Changes in quantum efficiency of open PSII reaction centres in the dark-adapted (Fv/Fm) and light adapted state () in leaves of L. perenne, D. glomerata, and R. acetosa from days 1 to 6 following exposure to BOA and CA. Every column in each graph represents the mean (±SE) of three replicates. Asterisks indicate significant differences at the 0.05 level compared with the control.

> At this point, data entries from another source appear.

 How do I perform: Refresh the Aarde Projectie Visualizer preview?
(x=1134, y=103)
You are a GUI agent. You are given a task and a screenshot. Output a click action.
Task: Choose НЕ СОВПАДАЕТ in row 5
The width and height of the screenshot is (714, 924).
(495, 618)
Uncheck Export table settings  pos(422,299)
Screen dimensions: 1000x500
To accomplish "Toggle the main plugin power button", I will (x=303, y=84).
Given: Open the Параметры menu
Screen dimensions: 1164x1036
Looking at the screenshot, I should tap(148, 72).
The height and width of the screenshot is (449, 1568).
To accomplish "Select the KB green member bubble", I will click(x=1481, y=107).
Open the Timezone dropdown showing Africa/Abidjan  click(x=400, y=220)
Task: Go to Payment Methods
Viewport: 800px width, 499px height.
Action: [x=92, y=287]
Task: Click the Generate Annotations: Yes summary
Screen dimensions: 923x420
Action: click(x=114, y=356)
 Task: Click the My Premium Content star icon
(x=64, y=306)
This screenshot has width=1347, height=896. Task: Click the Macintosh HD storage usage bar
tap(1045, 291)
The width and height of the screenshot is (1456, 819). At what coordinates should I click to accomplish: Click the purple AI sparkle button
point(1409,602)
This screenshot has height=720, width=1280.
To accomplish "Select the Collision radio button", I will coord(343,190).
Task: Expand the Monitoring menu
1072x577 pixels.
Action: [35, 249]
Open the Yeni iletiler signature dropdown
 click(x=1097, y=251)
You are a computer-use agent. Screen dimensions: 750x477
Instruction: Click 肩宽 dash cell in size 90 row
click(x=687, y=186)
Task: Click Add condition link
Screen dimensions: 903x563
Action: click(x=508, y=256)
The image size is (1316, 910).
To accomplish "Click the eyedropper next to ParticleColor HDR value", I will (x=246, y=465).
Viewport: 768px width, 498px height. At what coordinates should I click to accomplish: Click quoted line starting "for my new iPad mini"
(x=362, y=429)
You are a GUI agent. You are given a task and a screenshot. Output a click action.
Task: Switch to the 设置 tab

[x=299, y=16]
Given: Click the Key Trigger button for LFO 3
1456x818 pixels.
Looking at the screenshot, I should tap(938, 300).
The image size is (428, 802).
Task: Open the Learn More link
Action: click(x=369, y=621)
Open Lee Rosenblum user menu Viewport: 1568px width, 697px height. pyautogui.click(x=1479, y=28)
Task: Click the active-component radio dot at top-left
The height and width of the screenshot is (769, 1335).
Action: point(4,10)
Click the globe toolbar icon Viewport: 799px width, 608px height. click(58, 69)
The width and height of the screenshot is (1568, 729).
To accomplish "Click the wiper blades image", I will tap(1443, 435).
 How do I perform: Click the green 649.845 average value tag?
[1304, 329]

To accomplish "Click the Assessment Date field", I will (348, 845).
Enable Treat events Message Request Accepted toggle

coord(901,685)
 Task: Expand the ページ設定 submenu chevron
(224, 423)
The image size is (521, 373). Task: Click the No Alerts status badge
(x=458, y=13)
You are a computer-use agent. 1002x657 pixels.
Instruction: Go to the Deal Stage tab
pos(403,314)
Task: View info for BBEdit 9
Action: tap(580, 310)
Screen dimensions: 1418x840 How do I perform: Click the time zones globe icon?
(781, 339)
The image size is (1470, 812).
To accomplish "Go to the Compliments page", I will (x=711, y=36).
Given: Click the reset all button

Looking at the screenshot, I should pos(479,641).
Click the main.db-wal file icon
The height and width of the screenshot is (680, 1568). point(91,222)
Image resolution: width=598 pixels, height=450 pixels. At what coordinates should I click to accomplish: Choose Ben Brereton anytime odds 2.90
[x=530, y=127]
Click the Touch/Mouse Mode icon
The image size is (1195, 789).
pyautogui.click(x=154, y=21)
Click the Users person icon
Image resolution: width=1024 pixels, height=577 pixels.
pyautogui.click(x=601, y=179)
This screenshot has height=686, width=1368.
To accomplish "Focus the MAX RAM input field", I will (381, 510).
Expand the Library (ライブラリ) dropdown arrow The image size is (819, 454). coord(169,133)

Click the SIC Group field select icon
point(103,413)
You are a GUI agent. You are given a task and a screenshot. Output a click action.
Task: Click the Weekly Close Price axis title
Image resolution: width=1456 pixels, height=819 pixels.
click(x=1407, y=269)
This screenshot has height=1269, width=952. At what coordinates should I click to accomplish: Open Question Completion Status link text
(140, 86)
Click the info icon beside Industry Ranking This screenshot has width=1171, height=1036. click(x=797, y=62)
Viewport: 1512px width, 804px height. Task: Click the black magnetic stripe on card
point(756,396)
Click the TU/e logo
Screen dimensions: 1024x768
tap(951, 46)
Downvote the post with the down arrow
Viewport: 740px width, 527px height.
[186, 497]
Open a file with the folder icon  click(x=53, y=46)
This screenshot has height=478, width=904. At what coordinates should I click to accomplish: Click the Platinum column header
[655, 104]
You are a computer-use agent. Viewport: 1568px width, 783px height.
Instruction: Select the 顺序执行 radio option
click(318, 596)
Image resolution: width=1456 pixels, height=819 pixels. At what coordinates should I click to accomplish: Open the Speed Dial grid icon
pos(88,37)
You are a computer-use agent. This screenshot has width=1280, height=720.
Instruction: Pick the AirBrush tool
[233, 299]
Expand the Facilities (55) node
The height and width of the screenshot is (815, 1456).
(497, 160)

Allelochemicals BOA and CA decreased the level of quantum yield (ΦPSII) of photosystem II in D. glomerata, R. acetosa, and L. perenne for all the days (Fig. 3). The reduction in ΦPSII might be due to a decrease in the efficiency of excitation energy trapping of the PSII reaction centres. A significant reduction was observed in qP in R. acetosa, L. perenne, and D. glomerata after treatment with BOA or CA for all the days (Fig. 4). The reduction in the qP level might indicate that the balance between excitation rate and electron transfer rate has changed, leading to a more reduced state of the PSII reaction centres. A significant decrease in non-photochemical fluorescence quenching (NPQ) was observed in D. glomerata, R. acetosa, and L. perenne after treatment with BOA and CA (Fig. 4).

Fig. 3.

Changes in maximum quantum yield of open PSII reaction centres in the light-adapted state (ФPSII) in leaves of L. perenne, D. glomerata, and R. acetosa from days 1 to 6 following exposure to BOA and CA at the 1.5 mM concentration. Every column in each graph represents the mean (±SE) of three replicates. Asterisks indicate significant differences at the 0.05 level compared with the control.

Fig. 4.

Changes in chlorophyll fluorescence quenching (qP) and non-photochemical fluorescence quenching (NPQ) in leaves of L. perenne, D. glomerata, and R. acetosa from days 1 to 6 following exposure to BOA and CA. Every column in each graph represents the mean (±SE) of three replicates. Asterisks indicate significant differences at the 0.05 level compared with the control.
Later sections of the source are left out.